We say Tomayto, You Say Tomahto: When Keywords Don’t Mesh with Client Messaging
As an SEO project manager, I recommend keywords to clients based on the following inherent principles:
- Popularity: How frequently do people search using this term?
- Competitiveness: How difficult could it be to position for this term?
- Relevance: How relevant is this keyword to the products or service the client offers?
- Conversion Potential: How likely is someone searching on this term to convert on the client’s site?
The dream keyword is one that’s frequently searched upon, yet relevant enough to achieve targeted, qualified traffic that’s likely to convert. Who could argue with that?
You’d be surprised.
One of the first obstacles SEOs can run into is when keywords don’t mesh with client messaging.

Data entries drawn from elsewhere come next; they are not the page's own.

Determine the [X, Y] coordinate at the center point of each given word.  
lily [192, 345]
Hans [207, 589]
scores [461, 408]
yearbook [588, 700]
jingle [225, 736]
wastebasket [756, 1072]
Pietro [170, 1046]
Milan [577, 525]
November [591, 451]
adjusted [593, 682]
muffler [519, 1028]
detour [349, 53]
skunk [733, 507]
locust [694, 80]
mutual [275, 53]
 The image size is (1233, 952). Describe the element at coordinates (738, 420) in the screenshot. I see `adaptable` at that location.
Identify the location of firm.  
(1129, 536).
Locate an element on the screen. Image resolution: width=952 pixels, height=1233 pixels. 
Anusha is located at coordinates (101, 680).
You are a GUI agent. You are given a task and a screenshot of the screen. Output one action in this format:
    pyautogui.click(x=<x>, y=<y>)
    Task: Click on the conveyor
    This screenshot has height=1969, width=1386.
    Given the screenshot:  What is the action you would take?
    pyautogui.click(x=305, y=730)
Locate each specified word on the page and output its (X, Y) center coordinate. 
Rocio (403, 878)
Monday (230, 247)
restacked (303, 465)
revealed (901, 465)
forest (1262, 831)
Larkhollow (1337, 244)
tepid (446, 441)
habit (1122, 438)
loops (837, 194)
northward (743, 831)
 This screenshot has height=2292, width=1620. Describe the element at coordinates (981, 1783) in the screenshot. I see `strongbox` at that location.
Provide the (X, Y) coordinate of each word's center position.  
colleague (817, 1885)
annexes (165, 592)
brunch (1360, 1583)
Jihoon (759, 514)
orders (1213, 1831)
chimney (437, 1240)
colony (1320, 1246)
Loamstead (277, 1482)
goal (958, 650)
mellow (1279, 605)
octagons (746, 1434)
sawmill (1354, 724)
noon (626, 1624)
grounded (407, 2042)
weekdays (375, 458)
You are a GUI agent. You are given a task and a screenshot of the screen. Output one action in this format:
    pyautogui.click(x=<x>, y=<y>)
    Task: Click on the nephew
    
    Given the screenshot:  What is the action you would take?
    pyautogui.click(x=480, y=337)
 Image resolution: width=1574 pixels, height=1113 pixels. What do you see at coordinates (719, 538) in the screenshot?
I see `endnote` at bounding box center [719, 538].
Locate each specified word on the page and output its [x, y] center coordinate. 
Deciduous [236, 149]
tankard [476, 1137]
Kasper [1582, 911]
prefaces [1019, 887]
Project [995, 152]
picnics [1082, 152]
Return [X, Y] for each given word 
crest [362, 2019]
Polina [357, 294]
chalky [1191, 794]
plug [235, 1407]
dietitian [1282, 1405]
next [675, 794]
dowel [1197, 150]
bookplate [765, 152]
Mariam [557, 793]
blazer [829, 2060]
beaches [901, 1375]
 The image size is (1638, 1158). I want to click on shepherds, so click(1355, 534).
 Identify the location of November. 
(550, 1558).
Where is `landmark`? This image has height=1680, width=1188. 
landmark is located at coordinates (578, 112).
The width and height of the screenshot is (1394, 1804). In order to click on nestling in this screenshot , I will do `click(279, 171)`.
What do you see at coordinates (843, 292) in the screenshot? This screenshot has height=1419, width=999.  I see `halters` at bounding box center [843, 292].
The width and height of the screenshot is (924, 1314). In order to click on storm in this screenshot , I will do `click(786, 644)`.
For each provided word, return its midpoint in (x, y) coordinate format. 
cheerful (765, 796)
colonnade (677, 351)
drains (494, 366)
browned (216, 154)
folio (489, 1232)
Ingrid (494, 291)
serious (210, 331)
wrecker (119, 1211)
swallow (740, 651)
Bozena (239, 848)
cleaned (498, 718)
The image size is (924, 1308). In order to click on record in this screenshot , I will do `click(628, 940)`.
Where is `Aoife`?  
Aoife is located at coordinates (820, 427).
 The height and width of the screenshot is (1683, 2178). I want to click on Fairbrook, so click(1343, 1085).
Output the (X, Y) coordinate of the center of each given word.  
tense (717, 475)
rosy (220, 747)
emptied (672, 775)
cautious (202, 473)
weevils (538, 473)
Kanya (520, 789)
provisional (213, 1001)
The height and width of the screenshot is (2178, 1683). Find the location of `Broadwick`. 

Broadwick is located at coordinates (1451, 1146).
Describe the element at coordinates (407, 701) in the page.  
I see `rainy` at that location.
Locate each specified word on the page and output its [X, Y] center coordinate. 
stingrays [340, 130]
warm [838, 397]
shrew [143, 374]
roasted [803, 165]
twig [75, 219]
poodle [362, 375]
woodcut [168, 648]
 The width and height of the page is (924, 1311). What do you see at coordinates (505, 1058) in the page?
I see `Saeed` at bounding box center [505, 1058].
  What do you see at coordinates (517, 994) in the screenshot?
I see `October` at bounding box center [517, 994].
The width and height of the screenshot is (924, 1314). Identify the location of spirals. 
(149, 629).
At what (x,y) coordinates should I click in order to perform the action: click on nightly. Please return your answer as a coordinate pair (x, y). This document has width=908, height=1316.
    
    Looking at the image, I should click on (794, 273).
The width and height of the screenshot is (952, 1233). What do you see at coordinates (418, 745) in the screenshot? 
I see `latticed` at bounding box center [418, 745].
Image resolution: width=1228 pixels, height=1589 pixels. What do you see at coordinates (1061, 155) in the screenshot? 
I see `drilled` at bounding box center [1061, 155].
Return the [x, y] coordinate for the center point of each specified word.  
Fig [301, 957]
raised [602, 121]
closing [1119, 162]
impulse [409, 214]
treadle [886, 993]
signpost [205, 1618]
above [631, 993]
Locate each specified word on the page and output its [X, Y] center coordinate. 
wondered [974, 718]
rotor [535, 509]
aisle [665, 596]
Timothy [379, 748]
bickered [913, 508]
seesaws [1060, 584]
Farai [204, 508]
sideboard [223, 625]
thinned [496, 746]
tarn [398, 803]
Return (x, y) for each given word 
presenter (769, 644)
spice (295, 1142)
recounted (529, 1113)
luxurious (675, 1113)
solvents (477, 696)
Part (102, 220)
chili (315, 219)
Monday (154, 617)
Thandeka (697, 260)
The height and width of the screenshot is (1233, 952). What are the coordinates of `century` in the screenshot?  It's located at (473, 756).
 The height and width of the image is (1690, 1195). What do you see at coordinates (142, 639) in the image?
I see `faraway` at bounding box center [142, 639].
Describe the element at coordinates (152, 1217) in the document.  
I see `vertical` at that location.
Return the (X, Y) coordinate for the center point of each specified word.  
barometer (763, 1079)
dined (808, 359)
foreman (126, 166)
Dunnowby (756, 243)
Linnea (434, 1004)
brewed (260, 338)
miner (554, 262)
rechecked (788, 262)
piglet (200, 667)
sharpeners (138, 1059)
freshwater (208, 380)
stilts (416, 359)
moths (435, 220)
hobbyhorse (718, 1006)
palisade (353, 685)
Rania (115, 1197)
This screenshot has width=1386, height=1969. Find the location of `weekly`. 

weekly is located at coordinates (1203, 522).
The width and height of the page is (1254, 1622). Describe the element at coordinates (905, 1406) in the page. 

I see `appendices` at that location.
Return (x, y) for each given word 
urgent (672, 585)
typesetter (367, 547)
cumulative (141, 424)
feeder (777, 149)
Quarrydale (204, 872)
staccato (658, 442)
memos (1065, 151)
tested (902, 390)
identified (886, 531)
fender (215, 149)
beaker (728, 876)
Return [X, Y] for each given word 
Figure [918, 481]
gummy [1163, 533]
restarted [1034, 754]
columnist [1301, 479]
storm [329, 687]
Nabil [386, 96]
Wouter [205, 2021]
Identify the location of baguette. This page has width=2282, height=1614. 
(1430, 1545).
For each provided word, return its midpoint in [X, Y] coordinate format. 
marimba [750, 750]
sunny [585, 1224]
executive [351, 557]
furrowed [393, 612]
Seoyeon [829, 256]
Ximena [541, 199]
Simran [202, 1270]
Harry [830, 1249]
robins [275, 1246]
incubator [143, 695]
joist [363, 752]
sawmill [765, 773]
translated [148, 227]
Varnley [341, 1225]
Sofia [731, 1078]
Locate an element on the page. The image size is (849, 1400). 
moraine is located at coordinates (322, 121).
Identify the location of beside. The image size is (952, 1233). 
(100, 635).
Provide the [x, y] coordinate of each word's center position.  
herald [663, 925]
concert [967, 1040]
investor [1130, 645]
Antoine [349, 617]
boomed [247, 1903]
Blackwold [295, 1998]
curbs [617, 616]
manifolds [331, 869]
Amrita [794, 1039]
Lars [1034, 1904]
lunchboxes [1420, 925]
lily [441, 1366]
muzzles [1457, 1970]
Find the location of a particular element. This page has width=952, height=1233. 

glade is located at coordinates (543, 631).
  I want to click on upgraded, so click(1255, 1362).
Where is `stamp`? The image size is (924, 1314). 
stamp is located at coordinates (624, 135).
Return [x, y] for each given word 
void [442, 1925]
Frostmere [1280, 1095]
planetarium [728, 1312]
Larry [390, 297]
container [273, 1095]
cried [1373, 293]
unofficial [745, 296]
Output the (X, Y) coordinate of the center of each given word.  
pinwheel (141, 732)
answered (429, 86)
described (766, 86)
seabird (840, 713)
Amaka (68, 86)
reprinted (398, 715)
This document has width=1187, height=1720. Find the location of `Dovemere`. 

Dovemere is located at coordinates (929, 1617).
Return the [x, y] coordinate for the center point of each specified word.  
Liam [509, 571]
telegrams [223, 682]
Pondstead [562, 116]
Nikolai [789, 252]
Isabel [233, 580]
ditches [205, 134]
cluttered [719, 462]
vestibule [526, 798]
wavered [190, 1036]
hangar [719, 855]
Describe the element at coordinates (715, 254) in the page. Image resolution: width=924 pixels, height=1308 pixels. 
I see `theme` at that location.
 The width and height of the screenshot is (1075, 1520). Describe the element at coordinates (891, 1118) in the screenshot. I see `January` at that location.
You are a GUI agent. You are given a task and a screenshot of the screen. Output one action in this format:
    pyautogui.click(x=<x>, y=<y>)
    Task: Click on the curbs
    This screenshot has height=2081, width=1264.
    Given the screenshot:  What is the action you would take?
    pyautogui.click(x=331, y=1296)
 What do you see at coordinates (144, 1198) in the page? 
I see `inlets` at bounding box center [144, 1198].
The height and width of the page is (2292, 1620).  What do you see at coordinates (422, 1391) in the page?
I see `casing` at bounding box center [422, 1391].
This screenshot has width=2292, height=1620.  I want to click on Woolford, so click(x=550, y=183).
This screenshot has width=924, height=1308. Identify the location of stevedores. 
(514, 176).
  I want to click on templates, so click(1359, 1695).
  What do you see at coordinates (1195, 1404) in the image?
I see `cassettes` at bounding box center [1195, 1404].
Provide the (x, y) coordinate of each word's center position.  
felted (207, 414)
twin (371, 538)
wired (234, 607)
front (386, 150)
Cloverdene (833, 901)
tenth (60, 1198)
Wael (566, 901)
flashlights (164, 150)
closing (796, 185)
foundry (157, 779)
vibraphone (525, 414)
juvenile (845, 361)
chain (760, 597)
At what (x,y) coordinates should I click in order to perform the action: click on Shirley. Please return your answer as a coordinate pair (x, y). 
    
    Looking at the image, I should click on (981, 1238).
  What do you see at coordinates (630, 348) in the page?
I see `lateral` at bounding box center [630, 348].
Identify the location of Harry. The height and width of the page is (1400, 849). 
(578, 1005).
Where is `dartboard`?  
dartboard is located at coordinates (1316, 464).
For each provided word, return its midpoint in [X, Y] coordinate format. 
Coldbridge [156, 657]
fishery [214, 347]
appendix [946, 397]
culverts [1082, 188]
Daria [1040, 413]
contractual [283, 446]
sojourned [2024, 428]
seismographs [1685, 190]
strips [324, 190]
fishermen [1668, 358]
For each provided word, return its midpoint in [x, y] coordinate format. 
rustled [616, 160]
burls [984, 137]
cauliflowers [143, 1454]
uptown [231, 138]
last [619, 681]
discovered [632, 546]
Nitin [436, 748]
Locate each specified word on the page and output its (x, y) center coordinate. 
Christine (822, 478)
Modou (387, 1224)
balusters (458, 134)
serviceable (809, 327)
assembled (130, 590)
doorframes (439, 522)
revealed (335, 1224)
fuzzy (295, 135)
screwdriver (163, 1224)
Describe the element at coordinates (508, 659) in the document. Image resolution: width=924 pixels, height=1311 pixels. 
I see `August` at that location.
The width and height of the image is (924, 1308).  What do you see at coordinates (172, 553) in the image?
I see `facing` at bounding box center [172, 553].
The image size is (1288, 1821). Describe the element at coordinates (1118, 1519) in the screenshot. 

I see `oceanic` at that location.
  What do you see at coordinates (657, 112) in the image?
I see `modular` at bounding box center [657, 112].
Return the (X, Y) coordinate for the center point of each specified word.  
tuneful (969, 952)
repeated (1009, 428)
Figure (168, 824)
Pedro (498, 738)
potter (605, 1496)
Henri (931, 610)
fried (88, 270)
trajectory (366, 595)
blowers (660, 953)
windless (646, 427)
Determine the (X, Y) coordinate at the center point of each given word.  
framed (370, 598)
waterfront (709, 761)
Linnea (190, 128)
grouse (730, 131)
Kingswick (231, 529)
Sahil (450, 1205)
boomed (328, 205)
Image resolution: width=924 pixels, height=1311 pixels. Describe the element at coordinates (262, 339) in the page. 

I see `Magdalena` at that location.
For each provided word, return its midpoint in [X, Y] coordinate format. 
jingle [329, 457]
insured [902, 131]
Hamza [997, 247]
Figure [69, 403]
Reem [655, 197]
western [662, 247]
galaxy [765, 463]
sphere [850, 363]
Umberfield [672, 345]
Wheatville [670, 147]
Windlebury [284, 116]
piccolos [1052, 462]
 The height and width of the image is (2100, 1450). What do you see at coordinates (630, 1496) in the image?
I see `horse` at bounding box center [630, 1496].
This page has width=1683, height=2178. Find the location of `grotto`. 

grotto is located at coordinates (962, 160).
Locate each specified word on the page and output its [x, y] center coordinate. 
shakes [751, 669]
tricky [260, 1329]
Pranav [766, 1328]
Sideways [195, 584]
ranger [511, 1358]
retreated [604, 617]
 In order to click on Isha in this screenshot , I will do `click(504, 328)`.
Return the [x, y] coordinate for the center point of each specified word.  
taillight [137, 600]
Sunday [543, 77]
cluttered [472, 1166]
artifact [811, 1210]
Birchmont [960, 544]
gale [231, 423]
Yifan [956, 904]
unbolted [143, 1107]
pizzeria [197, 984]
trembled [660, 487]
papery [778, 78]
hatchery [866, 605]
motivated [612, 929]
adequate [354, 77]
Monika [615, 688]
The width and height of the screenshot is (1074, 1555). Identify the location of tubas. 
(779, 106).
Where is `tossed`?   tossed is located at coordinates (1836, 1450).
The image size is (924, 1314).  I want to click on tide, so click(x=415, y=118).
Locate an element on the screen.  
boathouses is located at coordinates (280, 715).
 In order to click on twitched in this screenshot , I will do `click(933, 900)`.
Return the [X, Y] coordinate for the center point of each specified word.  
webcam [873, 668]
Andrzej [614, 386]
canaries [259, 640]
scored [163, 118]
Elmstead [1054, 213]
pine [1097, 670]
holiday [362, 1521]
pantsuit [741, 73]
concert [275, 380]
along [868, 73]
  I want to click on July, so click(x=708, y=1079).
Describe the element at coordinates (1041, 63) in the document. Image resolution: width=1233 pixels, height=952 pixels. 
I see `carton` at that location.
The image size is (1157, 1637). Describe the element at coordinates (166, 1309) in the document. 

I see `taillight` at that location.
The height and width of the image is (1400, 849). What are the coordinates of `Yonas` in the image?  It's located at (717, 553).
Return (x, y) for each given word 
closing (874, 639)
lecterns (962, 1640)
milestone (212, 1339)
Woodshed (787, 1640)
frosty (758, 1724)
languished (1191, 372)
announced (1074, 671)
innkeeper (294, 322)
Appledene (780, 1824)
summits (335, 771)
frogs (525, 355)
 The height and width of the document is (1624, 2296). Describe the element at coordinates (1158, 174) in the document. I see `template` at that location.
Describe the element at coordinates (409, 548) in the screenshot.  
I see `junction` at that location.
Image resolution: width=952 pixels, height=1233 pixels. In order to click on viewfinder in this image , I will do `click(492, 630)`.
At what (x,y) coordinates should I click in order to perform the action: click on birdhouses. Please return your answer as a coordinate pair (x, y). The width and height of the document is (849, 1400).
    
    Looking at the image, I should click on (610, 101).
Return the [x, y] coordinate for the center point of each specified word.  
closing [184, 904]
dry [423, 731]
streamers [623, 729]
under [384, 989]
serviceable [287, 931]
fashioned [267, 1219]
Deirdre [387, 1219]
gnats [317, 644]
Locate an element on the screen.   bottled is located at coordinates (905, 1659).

What does it look like when websites take the common terms that 99.9% of searchers use and transform them into something more “branded”? Here are just a few examples:
- Software becomes a Solution
- Snow Removal becomes Snow Management
- Herbal Teas become Herbal Infusions
- Wool Sweaters become Handknit Creations
You get the idea. Unfortunately, what happens when you can’t use the descriptive words on your website that searchers use?
You won’t get found.
As a marketer, I understand that certain words can be at odds to the image your business is trying to convey. If you sell “discount children’s clothes”, then how can you also harness traffic for “cheap children’s clothes” without using the word “cheap” on your site?
There isn’t an easy answer. Sometimes, we have to discard high-traffic keywords with tons of conversion potential because they just won’t fit with branding goals.
While I might be able to understand not using the word “cheap”, I have also seen clients reject entirely reasonable keywords because of branding expectations that are dramatically out of touch with their target market.
This is unfortunate, because for all I know, a “handknit creation” could be a gigantic raspberry-colored thneed that’s straight out of a Dr. Seuss novel.